EXERCISE OBJECTIVE:
Look through the material below and say how many of its lines carry the string "computer". Only the number should be given.

PROVIDED DATA:
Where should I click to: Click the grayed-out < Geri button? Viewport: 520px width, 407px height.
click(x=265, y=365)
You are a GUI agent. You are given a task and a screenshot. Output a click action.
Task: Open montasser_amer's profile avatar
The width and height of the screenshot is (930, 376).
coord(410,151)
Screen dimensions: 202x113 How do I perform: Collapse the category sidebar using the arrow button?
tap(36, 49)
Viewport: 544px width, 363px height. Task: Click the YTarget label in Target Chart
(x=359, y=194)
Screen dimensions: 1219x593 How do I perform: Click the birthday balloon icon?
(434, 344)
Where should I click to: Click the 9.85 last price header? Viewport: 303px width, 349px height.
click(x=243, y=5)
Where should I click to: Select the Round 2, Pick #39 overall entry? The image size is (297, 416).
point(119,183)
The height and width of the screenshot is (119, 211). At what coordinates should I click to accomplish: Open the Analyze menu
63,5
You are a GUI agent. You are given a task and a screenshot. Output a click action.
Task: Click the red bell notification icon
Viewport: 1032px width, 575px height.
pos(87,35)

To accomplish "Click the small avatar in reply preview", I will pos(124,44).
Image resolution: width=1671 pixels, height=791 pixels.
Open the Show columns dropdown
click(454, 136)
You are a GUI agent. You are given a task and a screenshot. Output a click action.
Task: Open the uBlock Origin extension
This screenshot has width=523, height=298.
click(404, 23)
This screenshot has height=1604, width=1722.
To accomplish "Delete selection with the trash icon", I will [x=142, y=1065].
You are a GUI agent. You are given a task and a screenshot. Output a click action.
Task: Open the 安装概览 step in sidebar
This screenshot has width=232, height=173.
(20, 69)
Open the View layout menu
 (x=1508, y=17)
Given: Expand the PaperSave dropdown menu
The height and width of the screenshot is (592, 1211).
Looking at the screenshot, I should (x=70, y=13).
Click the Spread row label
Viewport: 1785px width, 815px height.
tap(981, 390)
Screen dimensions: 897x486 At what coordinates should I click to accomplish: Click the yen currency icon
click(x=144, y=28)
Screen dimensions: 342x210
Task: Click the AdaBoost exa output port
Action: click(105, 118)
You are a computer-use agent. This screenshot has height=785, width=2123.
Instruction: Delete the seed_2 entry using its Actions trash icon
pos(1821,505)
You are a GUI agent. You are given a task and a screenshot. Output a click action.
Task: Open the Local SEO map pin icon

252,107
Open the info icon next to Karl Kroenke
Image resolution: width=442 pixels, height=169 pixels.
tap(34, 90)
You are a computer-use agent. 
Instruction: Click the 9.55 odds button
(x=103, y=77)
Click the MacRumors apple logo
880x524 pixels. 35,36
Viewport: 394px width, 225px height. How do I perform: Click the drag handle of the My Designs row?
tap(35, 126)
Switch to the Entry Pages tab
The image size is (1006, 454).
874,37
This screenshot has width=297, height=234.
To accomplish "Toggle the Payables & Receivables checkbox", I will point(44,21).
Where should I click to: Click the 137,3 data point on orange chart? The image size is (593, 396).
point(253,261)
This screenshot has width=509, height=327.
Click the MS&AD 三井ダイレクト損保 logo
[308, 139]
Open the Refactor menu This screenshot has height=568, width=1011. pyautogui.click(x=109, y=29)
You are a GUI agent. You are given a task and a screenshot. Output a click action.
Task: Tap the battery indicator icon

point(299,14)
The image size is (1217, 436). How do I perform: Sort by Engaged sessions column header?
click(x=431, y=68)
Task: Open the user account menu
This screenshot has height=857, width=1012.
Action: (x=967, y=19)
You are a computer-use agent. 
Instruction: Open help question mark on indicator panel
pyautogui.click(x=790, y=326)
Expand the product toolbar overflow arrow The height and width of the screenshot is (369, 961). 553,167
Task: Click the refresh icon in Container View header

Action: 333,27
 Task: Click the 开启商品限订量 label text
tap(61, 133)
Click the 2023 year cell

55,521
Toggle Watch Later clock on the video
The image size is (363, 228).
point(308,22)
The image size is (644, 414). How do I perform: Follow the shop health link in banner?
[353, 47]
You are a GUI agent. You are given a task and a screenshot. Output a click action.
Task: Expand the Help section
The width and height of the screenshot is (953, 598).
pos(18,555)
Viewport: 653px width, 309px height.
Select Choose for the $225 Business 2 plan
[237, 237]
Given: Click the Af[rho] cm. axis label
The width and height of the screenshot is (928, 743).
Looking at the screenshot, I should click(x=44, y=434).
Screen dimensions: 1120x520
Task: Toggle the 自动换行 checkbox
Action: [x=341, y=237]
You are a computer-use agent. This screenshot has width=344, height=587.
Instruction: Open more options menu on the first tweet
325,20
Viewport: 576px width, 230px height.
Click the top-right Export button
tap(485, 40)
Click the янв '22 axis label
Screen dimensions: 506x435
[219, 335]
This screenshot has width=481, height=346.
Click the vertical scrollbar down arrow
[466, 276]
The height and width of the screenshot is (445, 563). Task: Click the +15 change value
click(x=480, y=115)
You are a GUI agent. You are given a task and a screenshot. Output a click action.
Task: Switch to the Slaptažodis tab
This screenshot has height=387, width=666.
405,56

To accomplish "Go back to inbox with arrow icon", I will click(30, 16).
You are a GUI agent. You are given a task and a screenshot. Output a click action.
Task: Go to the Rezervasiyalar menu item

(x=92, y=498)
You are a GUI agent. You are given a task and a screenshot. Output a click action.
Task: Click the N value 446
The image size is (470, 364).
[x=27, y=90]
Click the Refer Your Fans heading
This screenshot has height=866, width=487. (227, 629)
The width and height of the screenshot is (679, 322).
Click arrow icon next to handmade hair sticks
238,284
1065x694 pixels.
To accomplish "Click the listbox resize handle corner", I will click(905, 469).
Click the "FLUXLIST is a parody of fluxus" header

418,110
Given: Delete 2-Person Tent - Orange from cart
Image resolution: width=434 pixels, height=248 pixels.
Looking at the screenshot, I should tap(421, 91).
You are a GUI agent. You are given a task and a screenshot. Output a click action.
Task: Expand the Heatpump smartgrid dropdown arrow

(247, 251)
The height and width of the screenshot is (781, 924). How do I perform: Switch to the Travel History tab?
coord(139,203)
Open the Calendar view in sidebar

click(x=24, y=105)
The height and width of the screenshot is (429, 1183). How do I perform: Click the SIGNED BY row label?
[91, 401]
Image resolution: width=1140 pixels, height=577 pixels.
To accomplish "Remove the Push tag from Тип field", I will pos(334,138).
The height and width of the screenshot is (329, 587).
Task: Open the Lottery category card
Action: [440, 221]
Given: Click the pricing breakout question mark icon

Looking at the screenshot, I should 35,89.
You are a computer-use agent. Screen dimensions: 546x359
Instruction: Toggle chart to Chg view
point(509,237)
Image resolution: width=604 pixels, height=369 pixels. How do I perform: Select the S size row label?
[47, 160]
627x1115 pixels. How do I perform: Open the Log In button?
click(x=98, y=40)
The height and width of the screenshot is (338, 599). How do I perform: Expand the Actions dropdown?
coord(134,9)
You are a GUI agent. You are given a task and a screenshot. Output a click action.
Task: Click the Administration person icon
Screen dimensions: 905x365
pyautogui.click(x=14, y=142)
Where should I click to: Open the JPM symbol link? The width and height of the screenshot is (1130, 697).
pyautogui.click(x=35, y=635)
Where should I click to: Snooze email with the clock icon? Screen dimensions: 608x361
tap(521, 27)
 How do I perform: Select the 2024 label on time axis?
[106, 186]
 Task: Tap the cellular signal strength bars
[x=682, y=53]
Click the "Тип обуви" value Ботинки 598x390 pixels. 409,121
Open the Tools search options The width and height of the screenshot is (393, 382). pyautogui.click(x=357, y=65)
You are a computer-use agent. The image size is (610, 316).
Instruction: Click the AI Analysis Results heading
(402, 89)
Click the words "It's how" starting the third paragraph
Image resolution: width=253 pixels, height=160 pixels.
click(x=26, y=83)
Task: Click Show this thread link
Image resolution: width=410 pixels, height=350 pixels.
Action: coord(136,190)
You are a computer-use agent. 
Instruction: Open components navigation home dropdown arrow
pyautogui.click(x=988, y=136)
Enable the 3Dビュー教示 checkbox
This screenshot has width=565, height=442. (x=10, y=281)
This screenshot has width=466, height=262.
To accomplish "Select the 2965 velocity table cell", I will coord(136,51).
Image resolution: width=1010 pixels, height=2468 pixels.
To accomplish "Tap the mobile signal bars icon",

ANSWER FOR THE TASK:
7